On March 18, 2021, Lamm signed a two-year contract with the Titans. He was named a backup tackle, starting one game at left tackle.

On March 10, 2022, Lamm was released by the Titans.

===Detroit Lions===
On August 8, 2022, Lamm signed with the Detroit Lions. On August 30, he was released by the Lions.

===Miami Dolphins (first stint)===
On November 28, 2022, Lamm was signed to the Miami Dolphins' practice squad. He was promoted to the active roster on December 31.

On March 15, 2023, Lamm re-signed with the Dolphins. At the start of the 2023 season, he was named the starting left tackle to fill in for an injured Terron Armstead.

On April 3, 2024, Lamm re-signed with the Dolphins. He made 15 appearances for Miami during the 2024 season, starting 7 games at right tackle in place of an injured Austin Jackson. On January 1, 2025, Lamm was placed on injured reserve with a back injury that required surgery.

===Philadelphia Eagles===
On March 25, 2025, Lamm signed a one-year deal with the Philadelphia Eagles. On August 26, he was released as part of final roster cuts.
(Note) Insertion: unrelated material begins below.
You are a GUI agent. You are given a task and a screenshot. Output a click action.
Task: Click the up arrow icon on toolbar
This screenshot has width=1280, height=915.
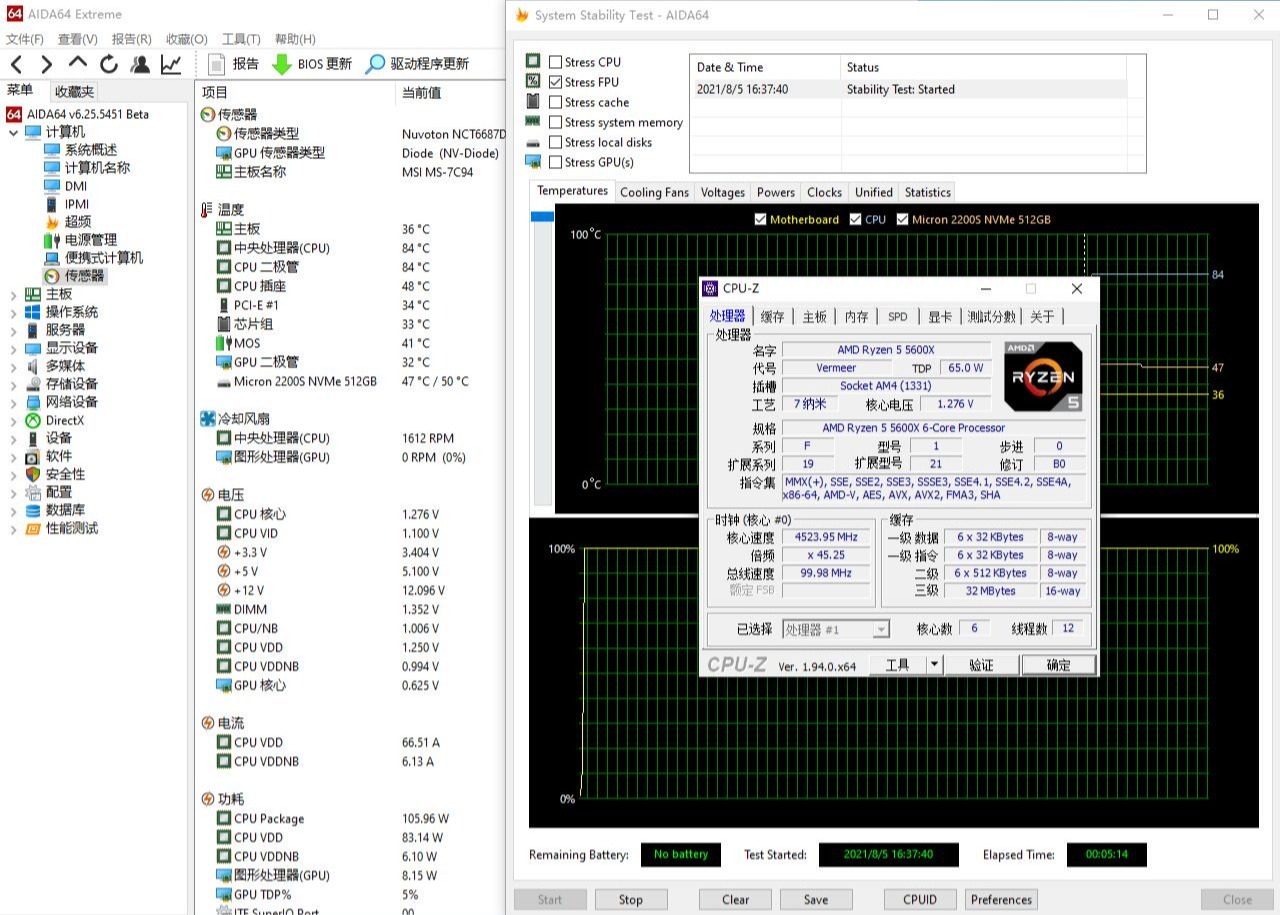[77, 63]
===Miami Dolphins (second stint)===
On August 27, 2025, Lamm signed with the Miami Dolphins.

===Baltimore Ravens===
On August 3, 2026, Lamm signed with the Baltimore Ravens. On August 14, he announced his retirement from professional football.

==Personal life==
Lamm is the son of Candace Lamm. Lamm was raised by his mother, grandmother, and grandfather.